Kavli Prize honors the invention of the first atomic force microscope

06-Jun-2016 - Switzerland

Professor Christoph Gerber of the Swiss Nanoscience Institute and the Department of Physics at the University of Basel has been awarded the 2016 Kavli Prize in Nanoscience together with Professor Gerd Binnig (formerly of IBM Zurich Research Laboratory) and Professor Calvin Quate (Stanford University). The award honors their invention and creation of the first atomic force microscope 30 years ago.

Since 2008, the Kavli Prize has been presented every two years to honor outstanding research in astrophysics, nanoscience, and neuroscience. It comes with prize money of one million dollars for each field of research and recipients are selected based on the recommendations of internationally scientists via Kavli Foundation, the Norwegian Academy of Science and Letters, and the Norwegian Ministry of Education and Research. The winners will be notified on June 2 and the ceremony will be held on September 6, 2016, in Oslo, Norway.

Atomic force microscope launched a new era

Christoph Gerber, Gerd Binnig, and Calvin Quate have been selected for the Kavli Prize in Nanoscience in recognition of their development of the atomic force microscope (AFM), which heralded a new era in the research and manipulation of minute structures.

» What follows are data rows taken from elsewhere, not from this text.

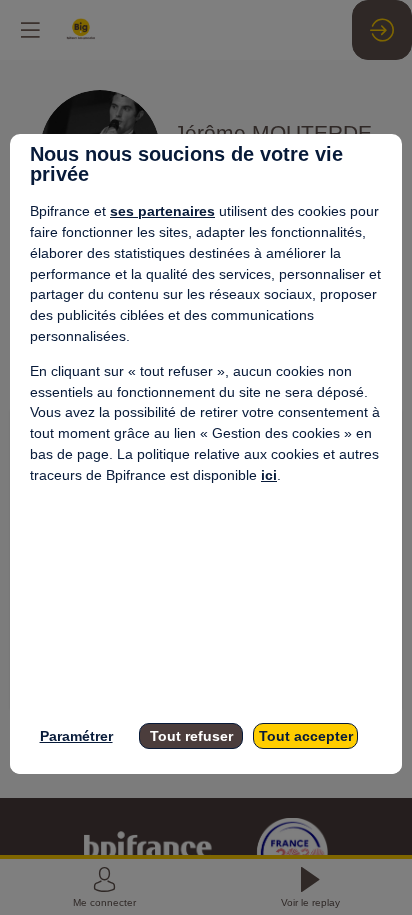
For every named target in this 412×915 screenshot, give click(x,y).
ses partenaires (162, 211)
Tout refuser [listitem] (191, 736)
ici (269, 475)
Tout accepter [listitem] (306, 736)
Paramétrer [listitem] (76, 736)
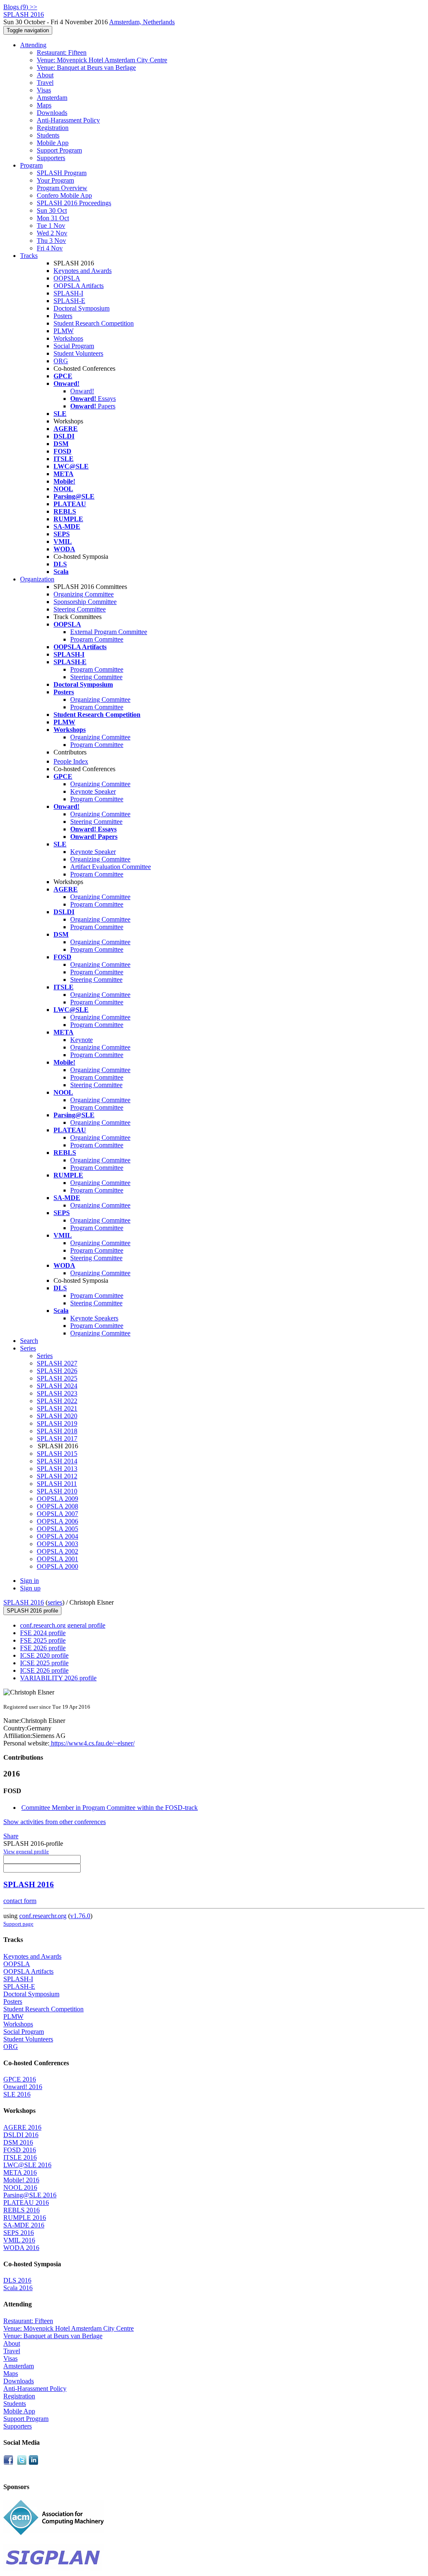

Thanks to the AFM, it is now possible to precisely map and analyze individual molecules and atoms. It also enables various physical and chemical parameters to be measured, including friction, magnetic force, and bond strength. Yet observation, mapping, and measurement are not its only functions – researchers can also use the atomic force microscope to place individual atoms precisely to create new structures. The AFM’s many potential uses have resulted in a wide range of applications. Mapping biological nanomachines at atomic resolution, developing new diagnostic sensors, and constructing tiny, novel electronic components are just a few of the examples currently being explored.

“I am absolutely delighted that Christoph Gerber has been awarded the Kavli Prize,” says Christian Schönenberger, Professor of Physics at the University of Basel and Director of the Swiss Nanoscience Institute, of the good news. “The AFM is a wonderful, versatile device that gave many areas access to the nano world for the first time and is still producing totally new applications.”

According to the press release from the Kavli Foundation, “atomic force microscopy is a powerful and versatile scientific technique that continues to advance nanoscience for the benefit of society.”

Like the arm of a record player

An atomic force microscope works on a different principle to a light microscope. It has no lenses to enlarge objects. The core of the atomic force microscope is a movable cantilever with a minute tip. In a similar way to the needle of a record player, the tip scans the sample surface line by line. Attractive and repulsive forces work between the atoms of the sample and the cantilever tip deflect the cantilever. This distortion is recorded and software calculates a digital image point by point.